Source : monnaieprix.hypotheses.org, 06-06-2019
Le débat continue à faire rage en Italie à propos des mini-Bots suite au vote récent du Parlement encourageant à leur mise en place. Ainsi, les institutions européennes elles-mêmes semblent durcir le ton conjointement. Après les menaces de la commission européenne visant à sanctionner l’Italie pour déficit excessif mercredi, c’est au tour de Mario Draghi lui-même, le Président italien de la Banque centrale Européenne, de se prononcer au sujet des mini-Bots aujourd’hui. Cela nous montre bien, si besoin en était, que cette affaire est le sujet le plus brûlant qui soit pour les institutions européennes, et ceci depuis le début de la mise en place de ce gouvernement, à l’issue d’une crise inouïe concernant la nomination d’un ministre des Finances qui ne soit pas trop hostile à l’euro. Mario Drahgi déclare donc aujourd’hui, concernant les mini-Bots : « Les mini-Bots sont soit de la monnaie, et dans ce cas ils sont illégaux, soit ils sont une dette, et dans ce cas le stock de dette augmente. Je ne pense pas qu’il y a de troisième possibilité. »[1] Ce à quoi le président de la commission des finances de l’Assemblée, l’économiste Claudio Borghi Aquilini, a répondu sur twitter : « … Bien-sûr qu’ils sont de la dette. Mais ils ne sont pas de la NOUVELLE dette parce qu’ils dérivent des engagements existants de l’Etat envers les fournisseurs et les citoyens. » [2]De son côté le Secrétaire d’Etat aux affaires européennes, le juriste Luciano Barra Carraccio, a déclaré : « Evidemment qu’ils ne sont pas de la monnaie, mais des moyens de paiement à l’acceptation volontaire, dont la valeur est un droit d’option sur le crédit d’impôt opposable sine die. »[3] On voit là toute l’efficacité du dispositif gouvernemental et parlementaire mis en place l’an dernier. L’élite au pouvoir actuellement en Italie est une élite bien préparée et déterminée à affronter les abus des institutions européennes avec les meilleurs outils intellectuels, ce qui contraste fortement avec l’improvisation permanente que fût l’expérience grecque en 2015.
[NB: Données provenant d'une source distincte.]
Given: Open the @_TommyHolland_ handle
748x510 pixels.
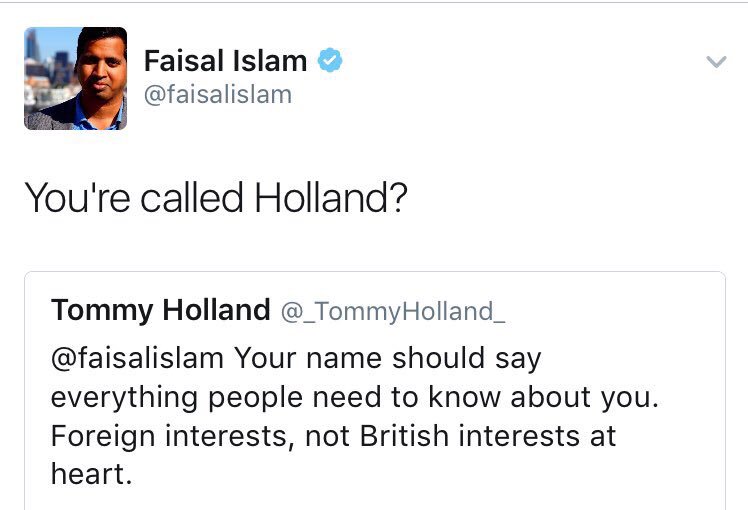Looking at the screenshot, I should tap(392, 312).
Il faut analyser de près ces déclarations pour bien les comprendre et en tirer toutes les conséquences, car ce qui semble se préparer, si le gouvernement assume solidement sa position, ce n’est rien moins que la mise en place d’une nouvelle monnaie circulant à partir du Trésor Public italien, en lieu et place de la Banque centrale européenne. Comme on l’a vu hier, cela est tout à fait possible si le Trésor émet au passif de sa comptabilité des mini-bots en lieu et place de sa dette publique. A son actif, il récolte ensuite les impôts en minibots, ce qui lui permet de supprimer la part de sa dette que ses créanciers acceptent de transformer en minibots, autrement dit de déduire de leurs impôts. Si la BCE refuse de prendre en charge ces écritures dans sa comptabilité, puisque le Trésor public italien possède un compte à la Banque centrale européenne, rien n’empêche le Trésor de l’appliquer dans la sienne, créant alors une rupture de fait avec la BCE. A partir de ce moment-là, le Trésor public est maître du jeu s’il arrive à faire circuler ses mini bots comme une monnaie, en l’émettant à l’occasion de ses dépenses et en la détruisant en prélevant des impôts. Ce système permettra de faire circuler une grande quantité de monnaie, mais avec des problèmes très importants dus au fait que cette monnaie ne viendra plus du crédit aux particuliers et aux entreprises. D’une part le besoin de crédit courant ne sera plus satisfait, d’autre part le secteur public deviendra prépondérant, ce qui posera de graves problèmes à l’économie italienne assez rapidement.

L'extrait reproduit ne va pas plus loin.